Sin embargo, me parece una buena noticia eso de que nos horrorice un poco (o un mucho) nuestra primera novela. A casi todos los autores que conozco nos pasa, en mayor o menos medida. Pensar que lo que hemos ido escribiendo después supera a esa primera novela demuestra que hemos aprendido algo en nuestras carreras, que, por otra parte, deberían ser un aprendizaje constante.
Desde que empecé a escribir, me fijo mucho en cosas que quizá antes me pasarían desapercibidas. Cosas que también me han pasado a mí. Y que destacan, sobre todo, en nuestras primeras novelas. Me ocurre especialmente en la novela romántica, que es el género que más he escrito y el que más corrijo en mis tareas como editora. ¿Os cuento unos cuantos tópicos, no siempre acertados, que me han llamado la atención? Ahí van:
El entorno de la protagonista se parece sospechosamente al de la autora
Cuando escribimos una primera novela, me temo que no tenemos muy claro cuánto trabajo implica escribir un libro. Y, además, como decía antes, hay muchas cosas que aún ignoramos. Así que tendemos a recortar por lo más fácil: el entorno. ¡Vamos! Ya nos estamos currando a unos protagonistas creíbles y profundos, una trama intensa e interesante, estamos aplicando lo que sabemos de técnica narrativa... ¿De verdad tenemos también que documentarnos para que la trama transcurra en Varsovia en 1983? Pues no nos apetece. Así que, si vivimos en Madrid..., en Madrid se queda nuestra prota. Si es en un pueblo o una ciudad pequeña, probablemente cambiemos el nombre del lugar o lo dejemos anónimo..., pero, casualmente, el espacio tendrá muchas similitudes con el nuestro propio.

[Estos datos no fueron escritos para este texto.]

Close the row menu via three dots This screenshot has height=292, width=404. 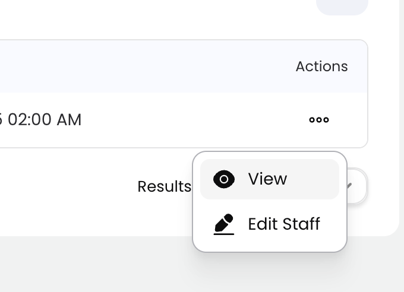tap(319, 120)
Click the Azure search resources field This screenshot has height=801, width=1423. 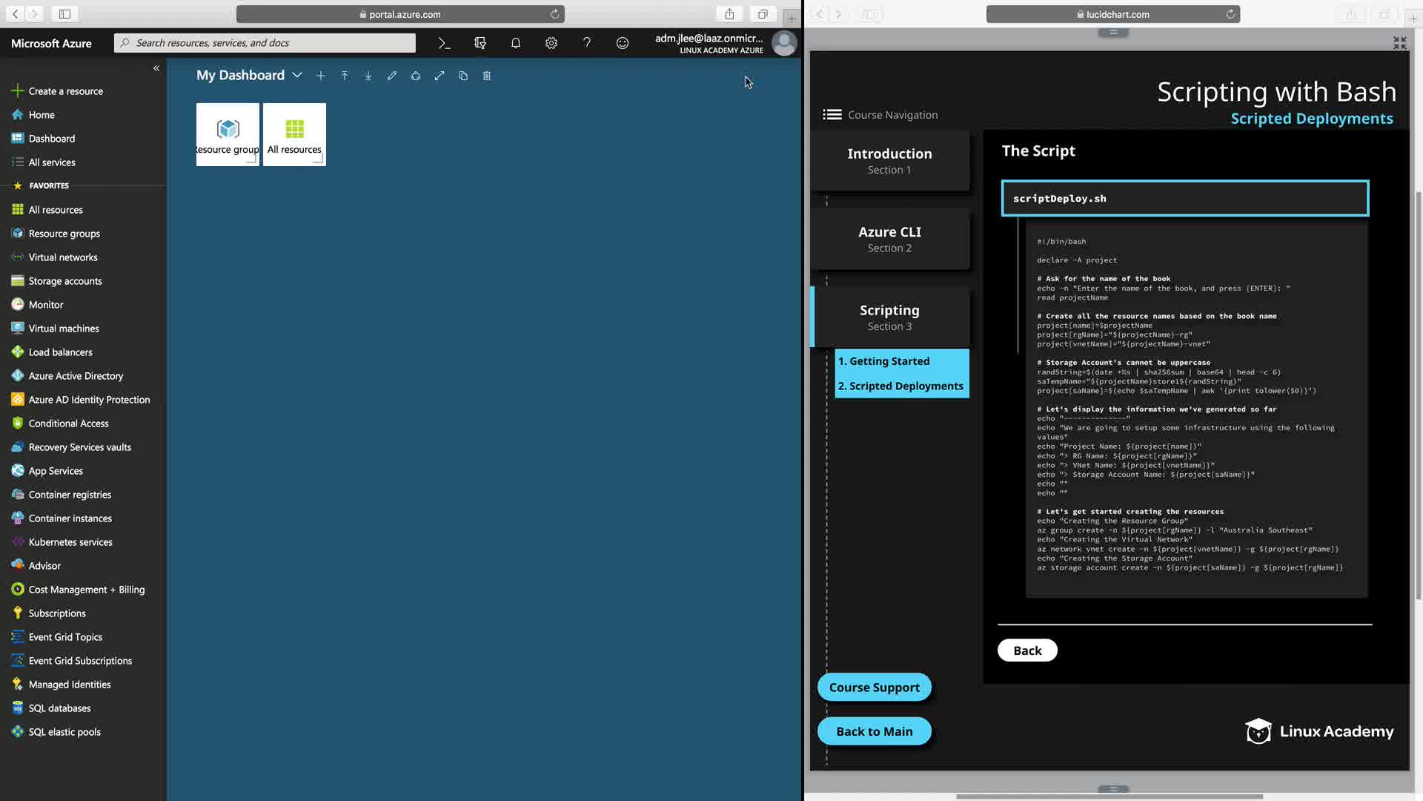coord(267,43)
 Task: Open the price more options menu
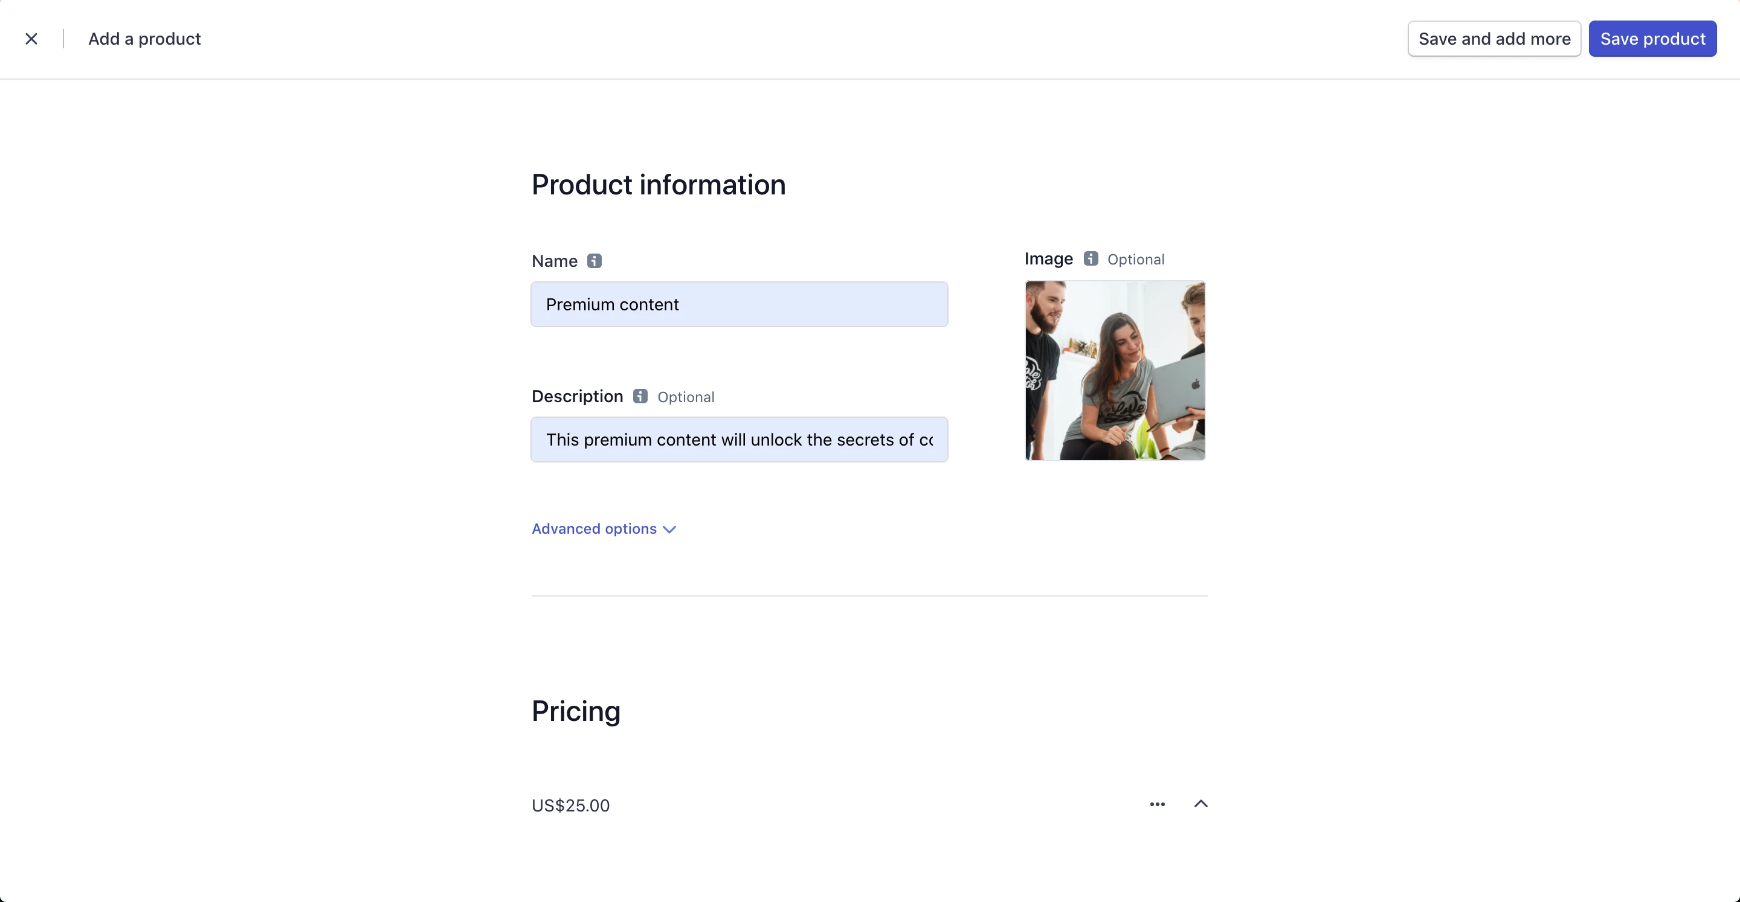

Ocurre lo mismo con la profesión. Si la autora es profesora, hay muchas posibilidades de que cree una protagonista profesora. Si es periodista, ídem. Y así con todo. Por lo mismo que acabo de decir. ¿Para qué molestarnos en conocer las vicisitudes de la vida de una fotógrafa, un policía o una taxista, pudiendo hablar de nuestra propia profesión o la de alguien cercano, y así olvidarnos de la farragosa tarea de documentación?
Cuando publiqué Pecado, penitencia y expiación, mi primera novela, muchas personas de mi entorno la consideraron autobiográfica. Os juro que me ponía de los nervios cada vez que alguien me lo comentaba. No voy a spoilearla por si no la habéis leído, pero os puedo jurar que mi vida tiene bastante poco que ver con el millón de cosas que le ocurren a Carmen, la protagonista. Entonces, ¿por qué todo el mundo quiso ver reflejos de mi vida en ella? Pues porque vivía en una ciudad en la que yo también viví (al menos al comienzo de la trama), tenía una edad similar a la mía y un novio de toda la vida que podría recordar en algunas cosas a una relación mía. ¿Por qué? Porque no me lo curré lo suficiente. Para qué negarlo. Conozco la ciudad, conozco el entorno cultural en el que creció una persona nacida el mismo año que yo... Bastante liada estaba dándole forma a la historia como para pensar en cambiar esos pequeños detalles.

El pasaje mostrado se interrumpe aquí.